§ **Available records**
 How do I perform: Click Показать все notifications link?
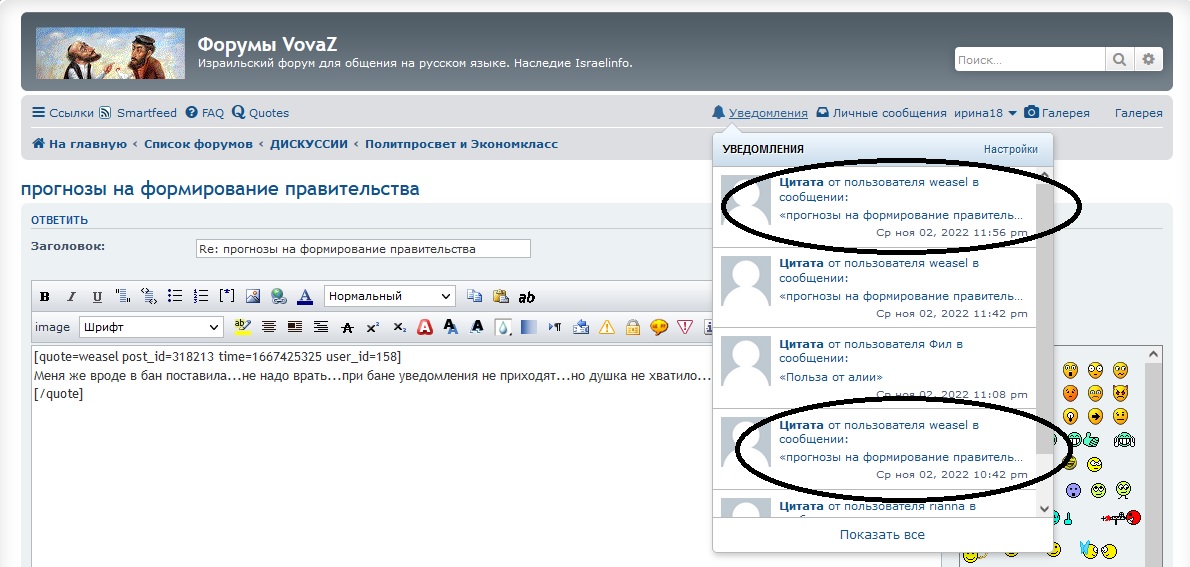point(882,535)
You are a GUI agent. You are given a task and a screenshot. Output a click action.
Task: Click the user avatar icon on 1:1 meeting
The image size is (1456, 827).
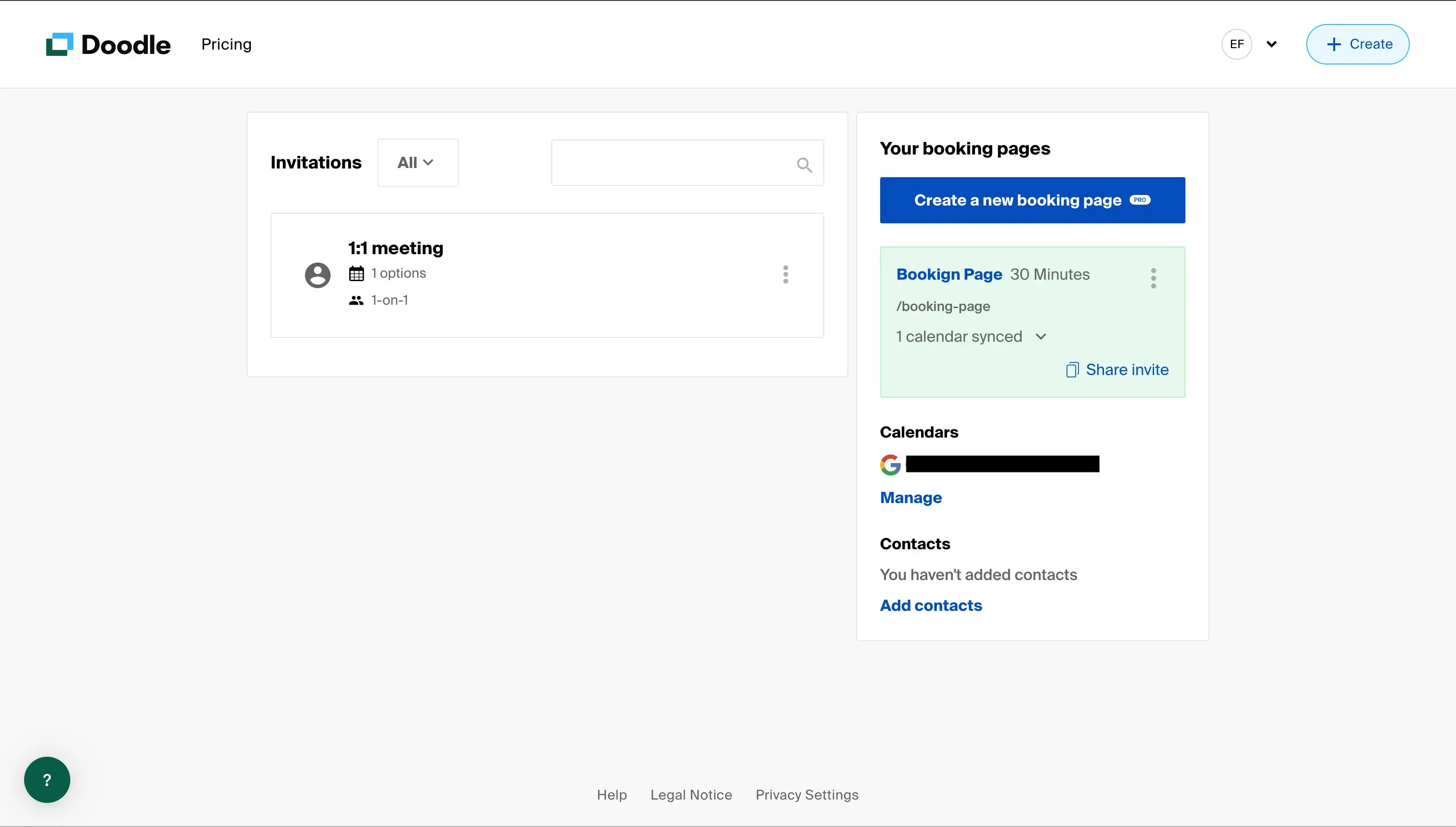[x=317, y=274]
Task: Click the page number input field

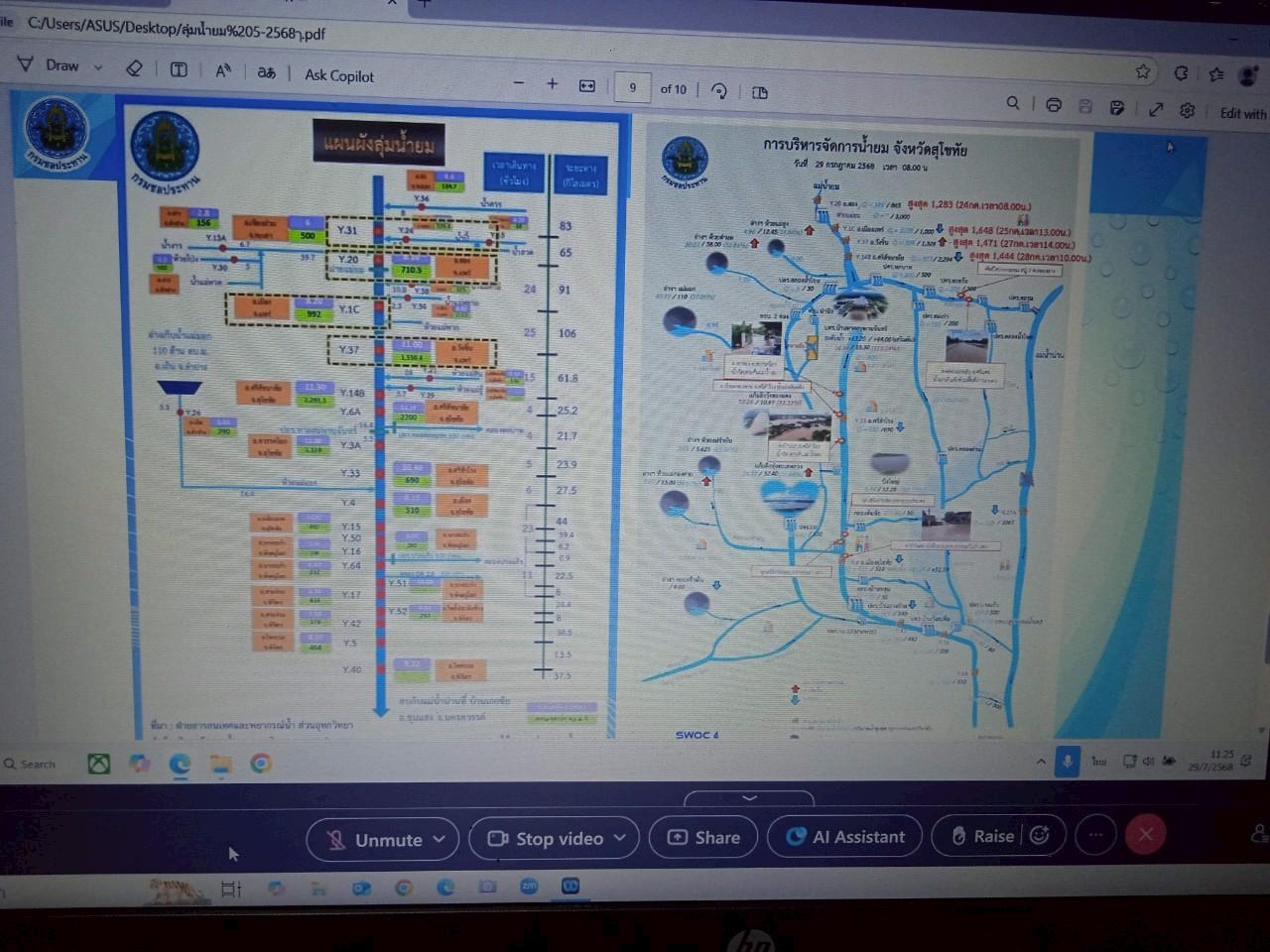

§ **Work order**
Produce an exact copy of only those lines that run from the line with "The image size is (1456, 827)." to the final line of the records, including both; exclude images.

§ **Output of the task**
The image size is (1456, 827).
[x=317, y=274]
Task: Click the page number input field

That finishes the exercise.